Multi-Agent Chemotherapy Overcomes Steroid Resistance Conferred by a BIM Deletion Polymorphism in Pediatric Acute Lymphoblastic Leukemia (ALL)

We have shown previously that a novel BIM intronic deletion polymorphism was significantly associated with resistance to tyrosine kinase inhibitors (TKIs) in a chronic myeloid leukemia (CML) cohort (OR=2.94, 95% CI = 1.17-7.43, p=0.02) (Ng et al. Nature Medicine, 18: 521-528, 2012). BIM is a potent pro-apoptotic protein that binds pro-survival BCL-2 family members via its BH3 domain, and is required for apoptosis induced by a number of stimuli, including TKIs. Mechanistically, the deletion favors the generation of non-apoptotic exon 3-containing BIM splice variants that lack the BH3 domain found in exon 4. Furthermore, we found that introducing the deletion into a TKI-sensitive CML cell line, K562, was sufficient to confer resistance, and that substituting BIM function with a BH3 mimetic drug could restore sensitivity.

Because BIM has also been implicated in steroid-induced apoptosis, we hypothesized that the polymorphism would contribute to response heterogeneity in ALL, where response to steroid treatment is an important prognostic factor. Hence, we used ALL as a model to study the effects of the deletion on steroid resistance and treatment outcome.

First, we employed zinc finger nucleases to recreate the 2.9kb intronic deletion in subclones of the ALL cell line CCRF-CEM. Using qPCR, we confirmed that the BIM exon 3: exon 4 ratio was increased in the heterozygous and homozygous clones in a polymorphism dose-dependent manner. When treated with dexamethasone, the deletion-containing clones expressed lower pro-apoptotic BIM isoforms, and were rendered resistant to steroid-induced apoptosis, as determined by MTT assays and PARP and caspase 3 cleavage. These data demonstrate that the polymorphism is sufficient to confer resistance to dexamethasone, and also suggest that it might predict for inferior responses in ALL patients treated with steroid-containing regimens.

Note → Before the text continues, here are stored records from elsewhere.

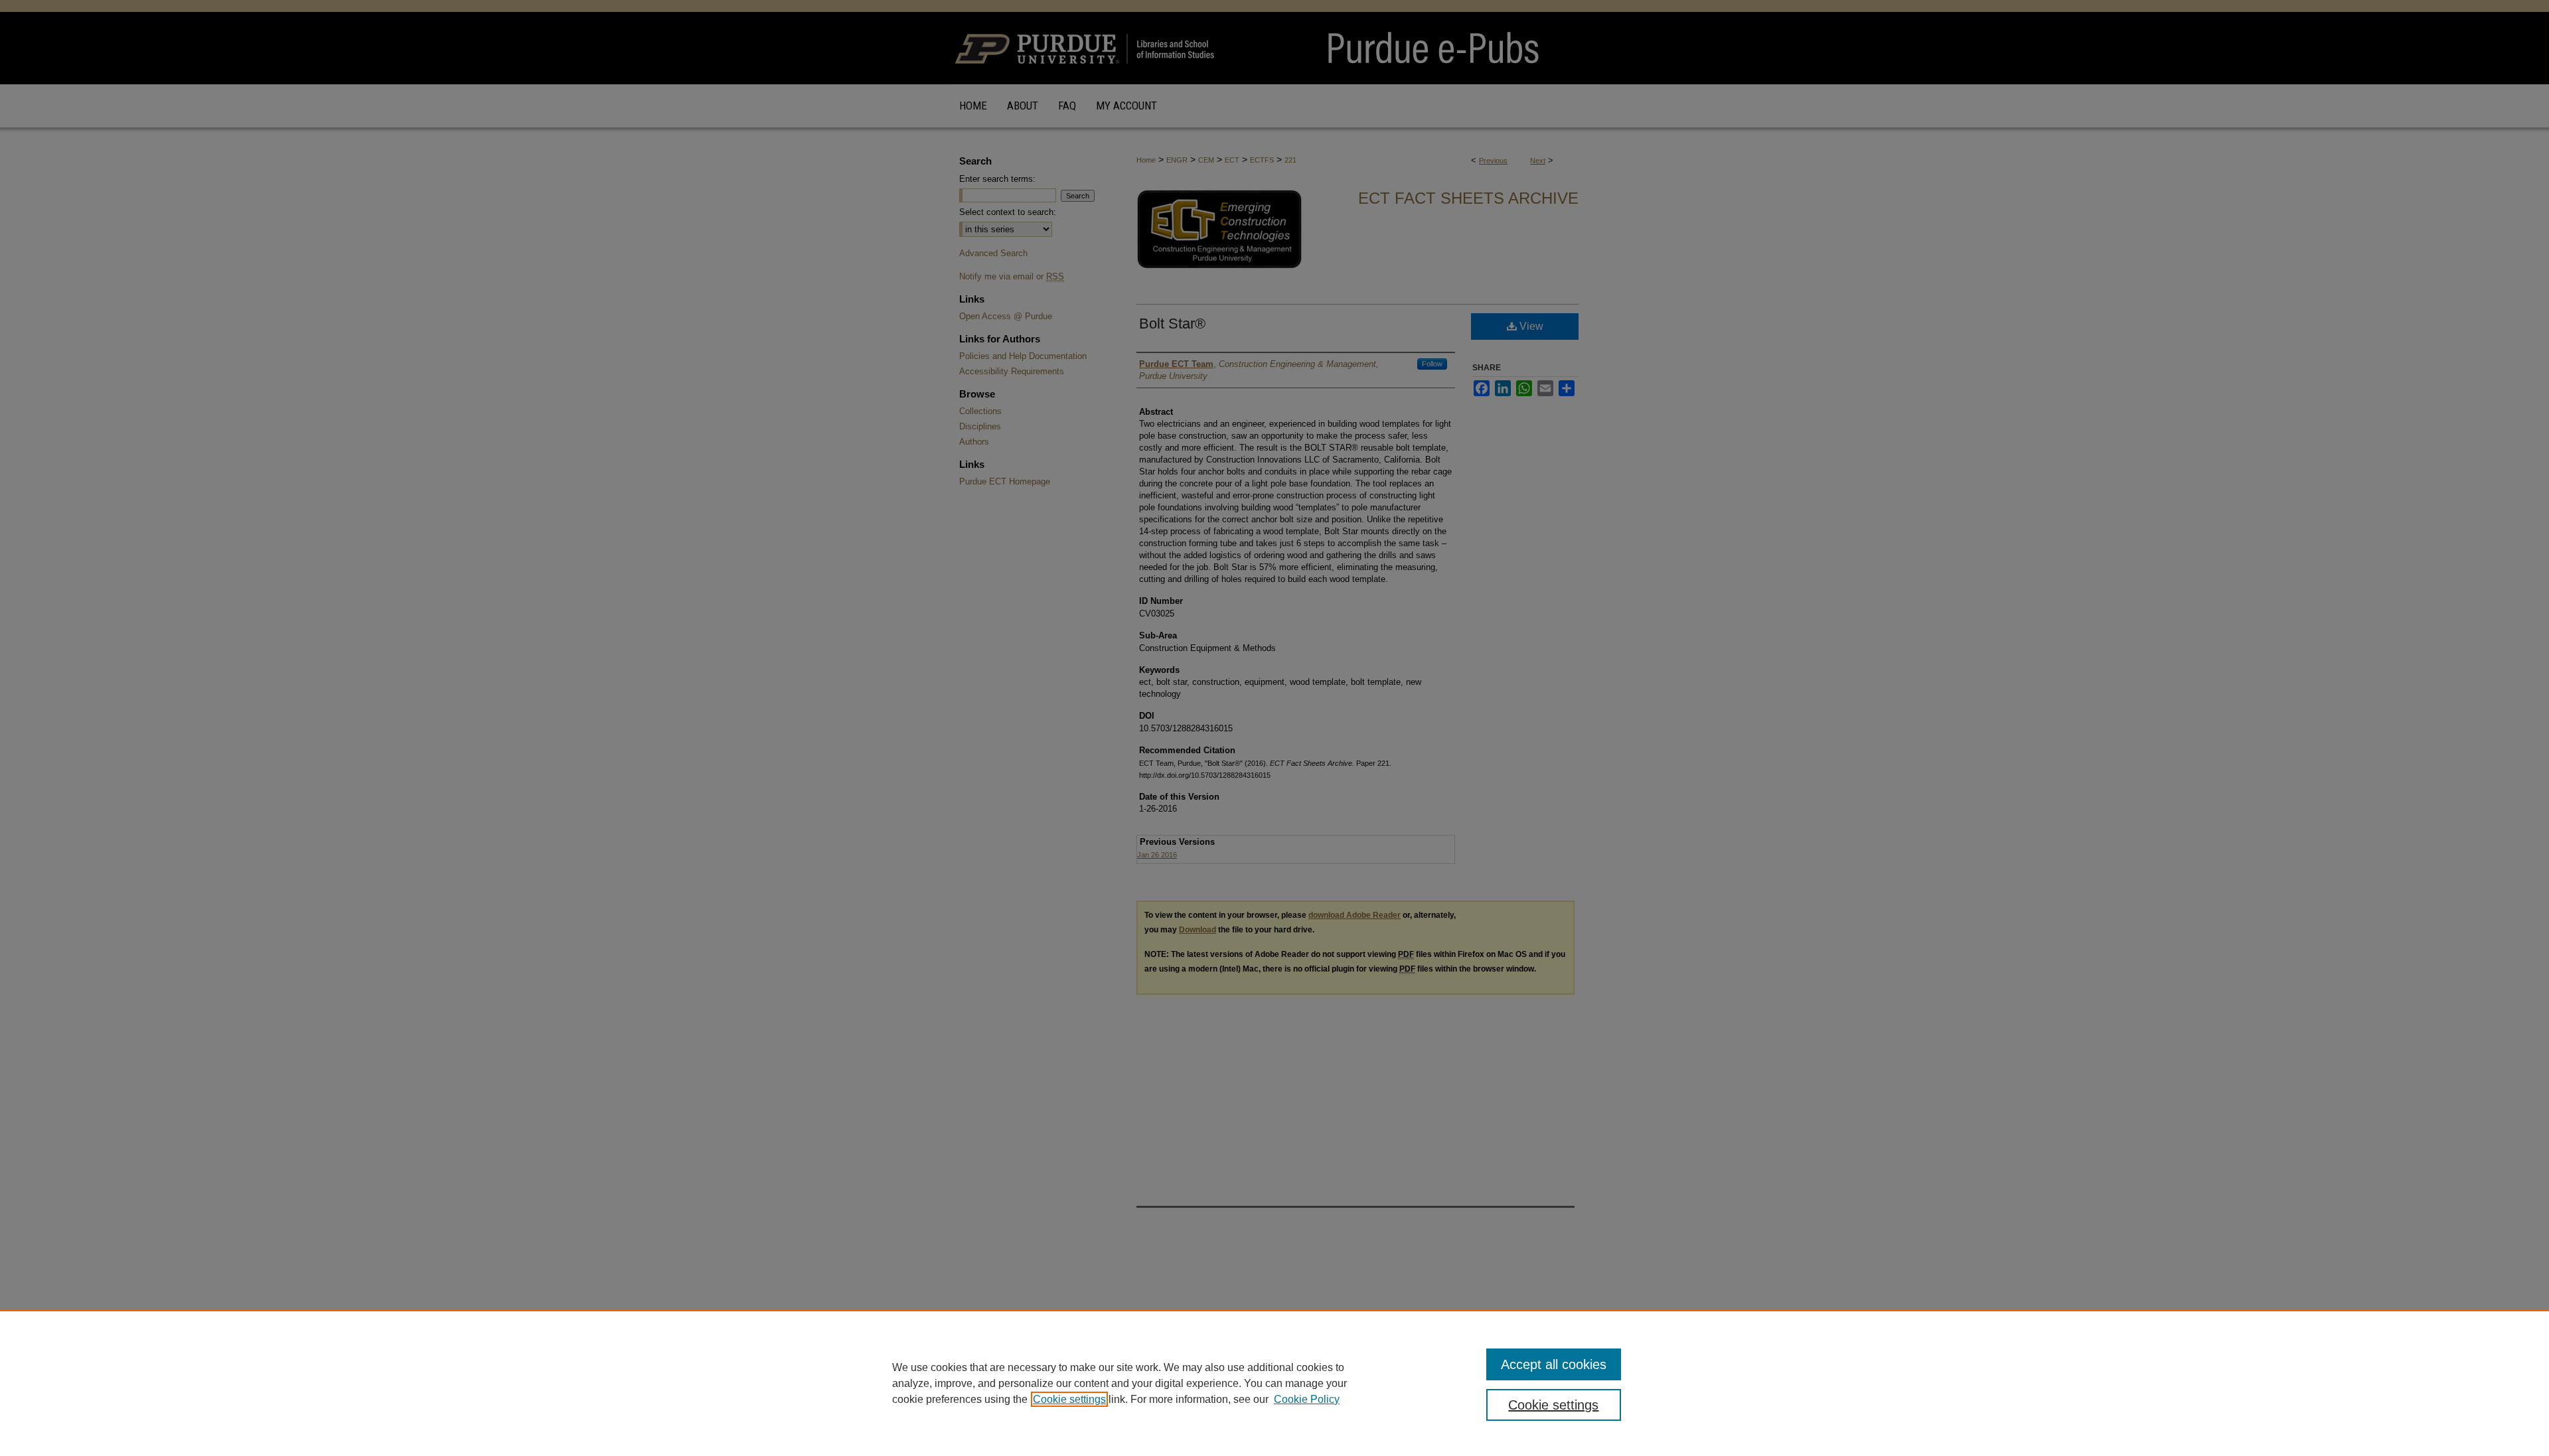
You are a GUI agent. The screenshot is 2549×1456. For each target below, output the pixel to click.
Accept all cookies (1553, 1364)
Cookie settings (1069, 1399)
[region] (1274, 1383)
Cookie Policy (1307, 1399)
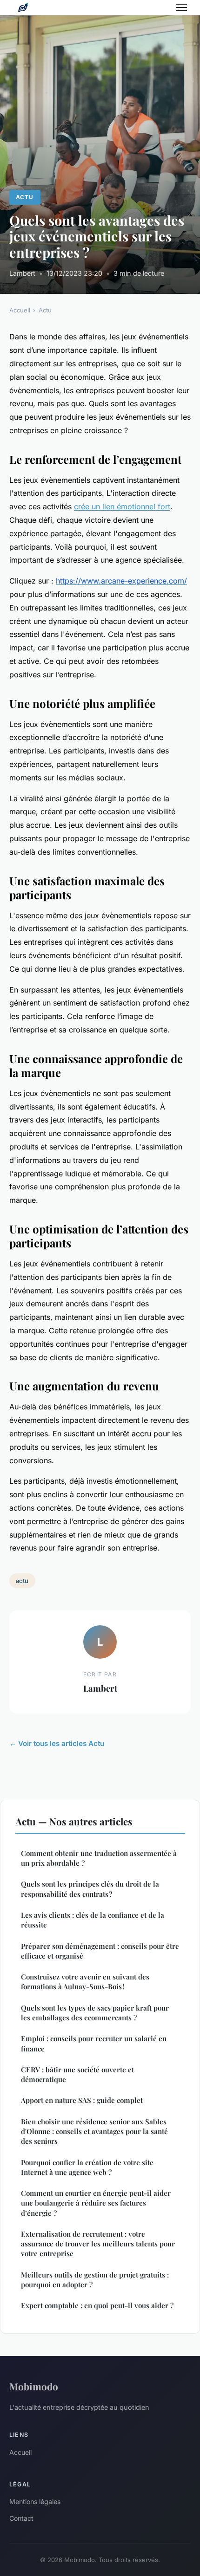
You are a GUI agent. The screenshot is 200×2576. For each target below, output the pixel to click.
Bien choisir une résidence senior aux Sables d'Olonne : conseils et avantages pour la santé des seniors (94, 2131)
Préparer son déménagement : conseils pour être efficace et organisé (100, 1950)
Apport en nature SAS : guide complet (82, 2100)
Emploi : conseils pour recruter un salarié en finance (94, 2043)
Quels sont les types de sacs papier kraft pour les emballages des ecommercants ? (95, 2012)
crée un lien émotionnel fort (122, 506)
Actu (24, 197)
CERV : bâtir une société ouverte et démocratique (77, 2074)
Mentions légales (34, 2501)
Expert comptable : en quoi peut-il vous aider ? (97, 2305)
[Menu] (181, 7)
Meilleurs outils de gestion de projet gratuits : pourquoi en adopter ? (95, 2279)
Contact (21, 2518)
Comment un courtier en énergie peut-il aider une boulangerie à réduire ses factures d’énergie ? (96, 2203)
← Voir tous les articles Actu (56, 1743)
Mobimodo (33, 2386)
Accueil (19, 310)
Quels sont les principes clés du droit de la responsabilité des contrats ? (90, 1888)
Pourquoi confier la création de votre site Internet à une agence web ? (87, 2167)
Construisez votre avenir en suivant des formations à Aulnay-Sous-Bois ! (85, 1981)
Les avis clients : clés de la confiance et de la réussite (92, 1919)
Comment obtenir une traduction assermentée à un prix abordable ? (99, 1858)
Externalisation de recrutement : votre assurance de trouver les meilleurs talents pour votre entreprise (98, 2243)
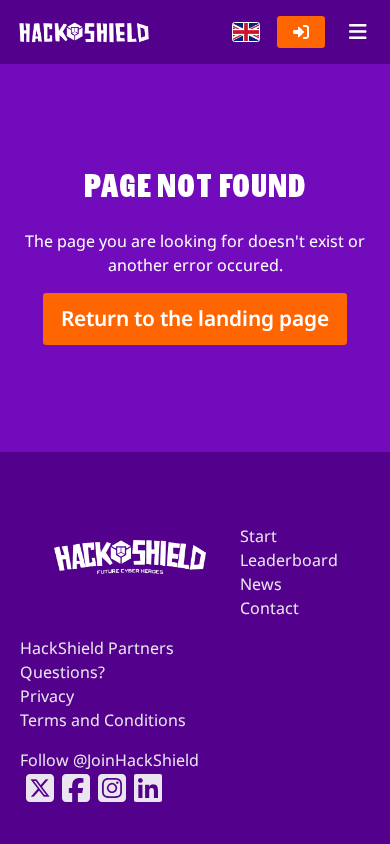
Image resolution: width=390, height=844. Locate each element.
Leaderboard (289, 560)
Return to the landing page (195, 319)
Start (258, 536)
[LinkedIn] (142, 788)
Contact (269, 608)
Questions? (62, 672)
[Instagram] (106, 788)
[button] (246, 32)
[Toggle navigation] (357, 32)
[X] (34, 788)
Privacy (47, 696)
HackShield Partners (97, 648)
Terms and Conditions (103, 720)
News (261, 584)
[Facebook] (70, 788)
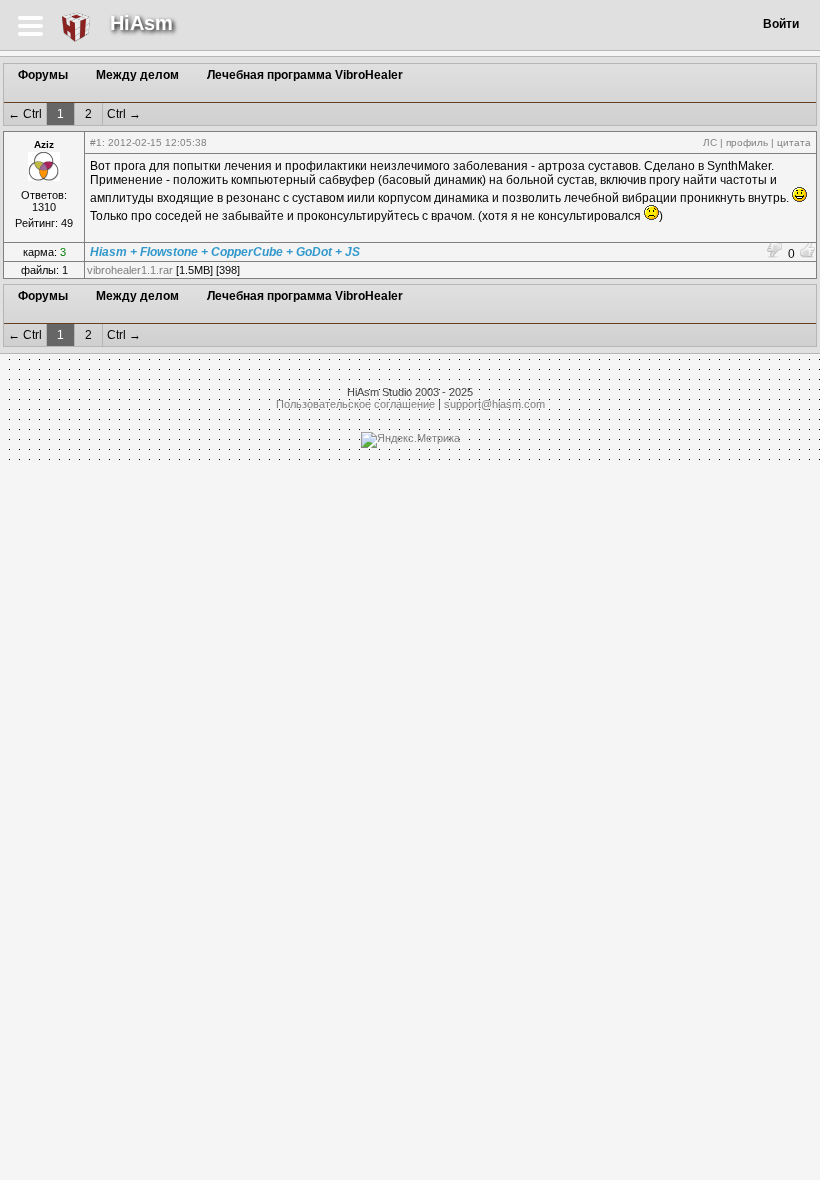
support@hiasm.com (494, 404)
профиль (747, 142)
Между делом (137, 75)
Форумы (43, 75)
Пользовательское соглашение (355, 404)
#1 (96, 142)
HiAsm (141, 23)
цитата (794, 142)
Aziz (44, 144)
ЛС (710, 142)
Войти (781, 24)
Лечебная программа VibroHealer (305, 75)
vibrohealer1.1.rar (130, 270)
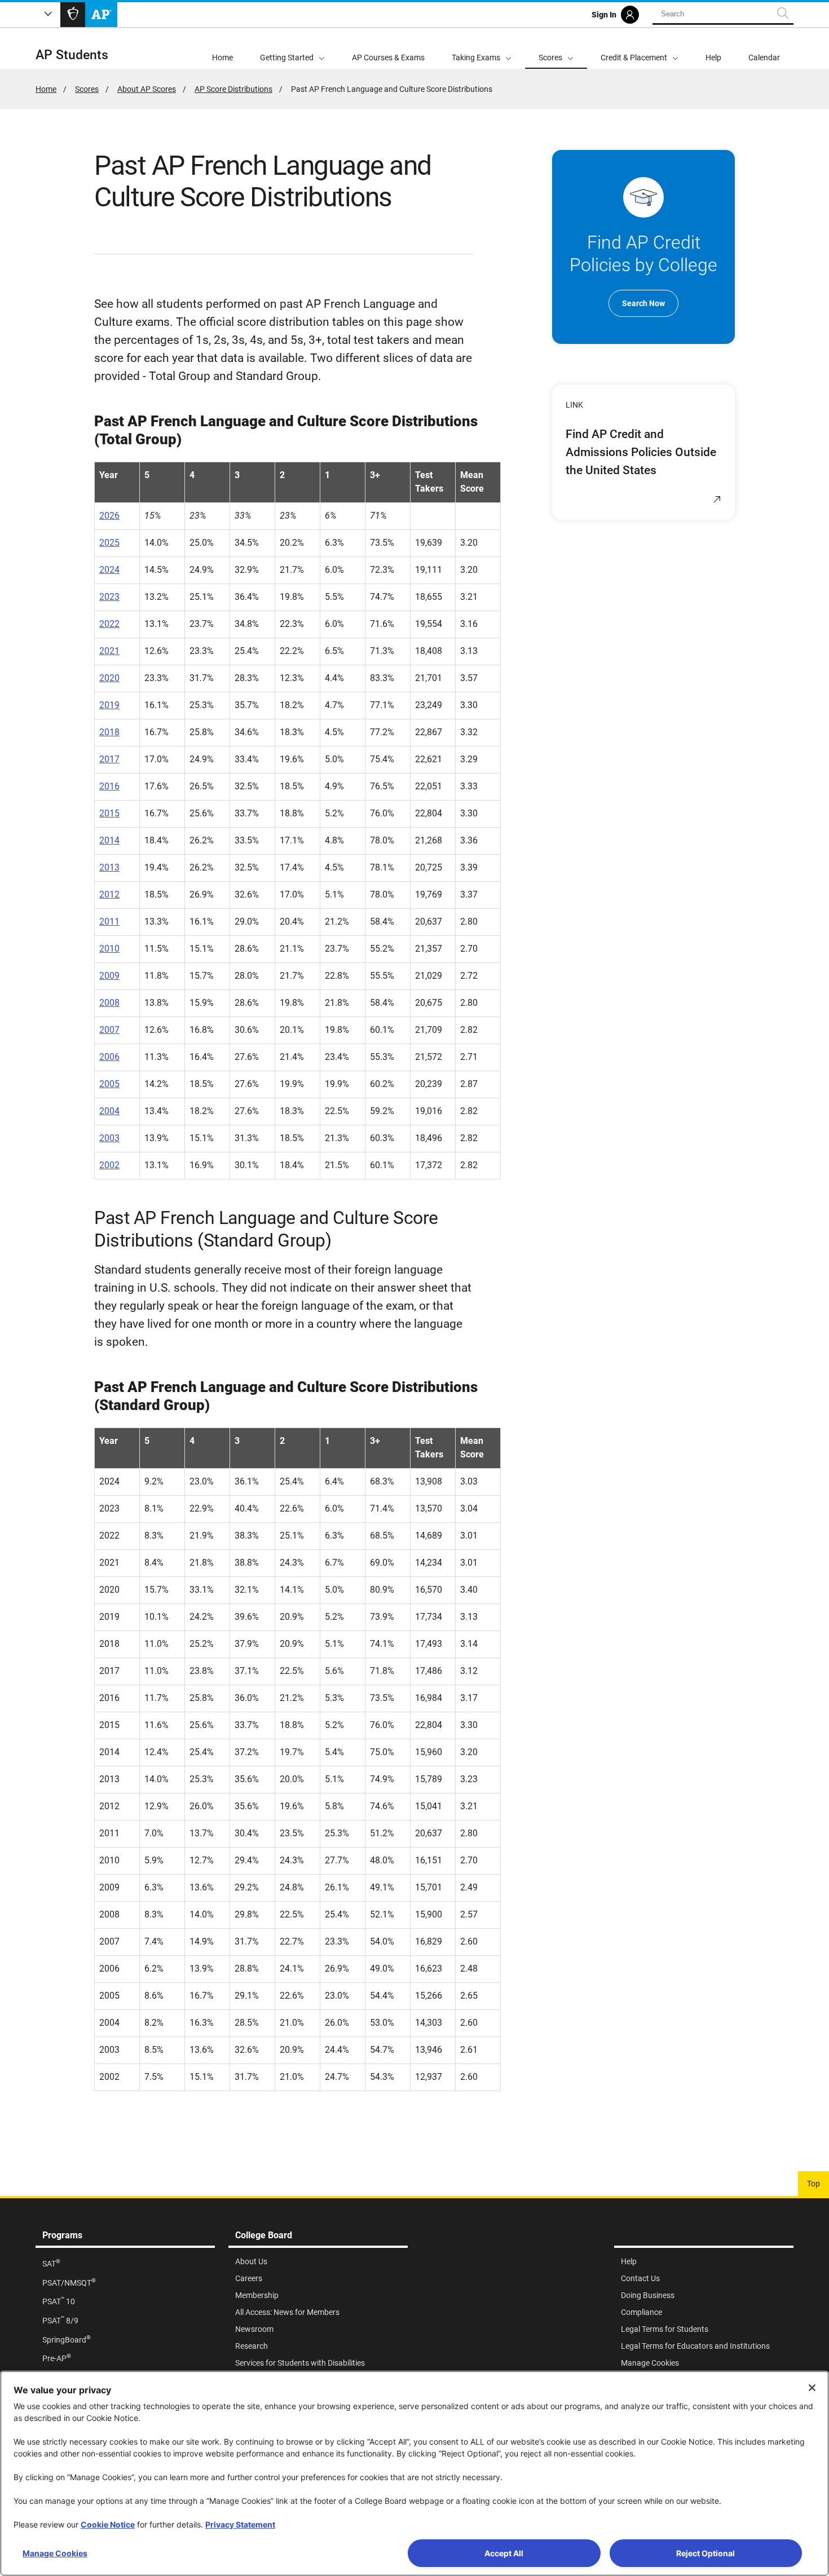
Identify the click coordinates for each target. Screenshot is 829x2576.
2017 (109, 759)
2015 (109, 813)
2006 (109, 1056)
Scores (87, 89)
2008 (109, 1002)
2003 (109, 1138)
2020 (109, 678)
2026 (109, 515)
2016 (109, 786)
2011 (109, 921)
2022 (109, 623)
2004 (109, 1111)
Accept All (503, 2553)
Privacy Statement (240, 2524)
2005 (109, 1084)
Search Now (643, 303)
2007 (109, 1029)
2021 (109, 651)
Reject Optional (705, 2553)
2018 (109, 732)
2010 (109, 948)
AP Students (72, 55)
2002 (109, 1165)
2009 (109, 975)
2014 (109, 840)
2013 (109, 867)
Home (46, 89)
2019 (109, 705)
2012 (109, 894)
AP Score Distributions (233, 89)
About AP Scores (146, 89)
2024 (109, 569)
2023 (109, 596)
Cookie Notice (108, 2524)
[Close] (812, 2387)
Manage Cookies (55, 2553)
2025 (109, 542)
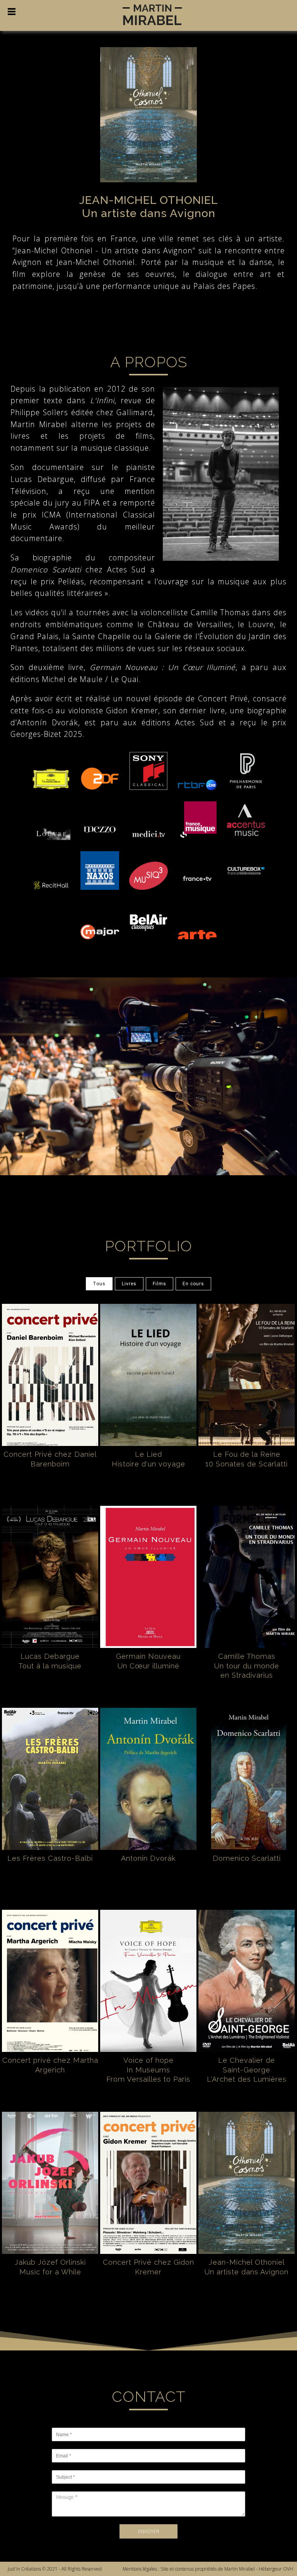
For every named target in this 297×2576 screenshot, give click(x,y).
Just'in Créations (24, 2569)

To test this prediction, we genotyped 411 pediatric ALL patients from the Ma-Spore ALL 2003 study for the BIM polymorphism (Yeoh et al. J Clin Oncol. 30: 2384-92, 2012), and correlated genotype with clinical outcome. These patients were uniformly treated with a modified Berlin-Frankfurt-Münster protocol, which consisted of steroids as well as multi-agent chemotherapy including L-asparaginase and vincristine. When we compared outcome between patients with (n=50) and without (n=361) the polymorphism, there was no significant difference in either event-free survival or overall survival. Further, there was no significant enrichment in the intermediate and high Day 33 minimal residual disease group for patients with the polymorphism.

To account for the lack of clinical predictive value, we hypothesized that the chemotherapy agents administered in the study overcame steroid resistance conferred by the polymorphism. Indeed, we found that either L-asparaginase or vincristine resensitized the deletion-containing clones to steroid-induced apoptosis, and that this was associated with MCL-1 downregulation, but not BIM induction. Together, our data demonstrate that BIM deletion-mediated steroid resistance can be overcome by co-administration of drugs that induce cell death via a BIM-independent manner. Importantly, such drugs include standard chemotherapy agents that lower the cellular apoptotic threshold by decreasing pro-survival molecules like MCL-1.

1. The BIM deletion polymorphism confers steroid resistance to ALL cells in vitro.

2. In vitro resistance can be overcome with L-asparaginase or vincristine at clinically relevant doses.

3. The BIM deletion polymorphism does not predict for poorer clinical outcome in patients treated with standard protocols, and this is likely to be because co-administration of L-asparaginase or vincristine results in BIM-independent cell death.

4. Our findings suggest that selected chemotherapy agents may be used to overcome BIM deletion-associated inferior responses in cancer.

5. Finally, our experience highlights the difficulties of identifying associations between genetic variants and clinical outcome in cancers treated with multiple agents, since these may employ different mechanisms of killing and cause confounding. Our earlier success in identifying the polymorphism, and its role in mediating TKI resistance in CML, is likely attributable to the fact that CML is treated with TKI mono-therapy.

No relevant conflicts of interest to declare.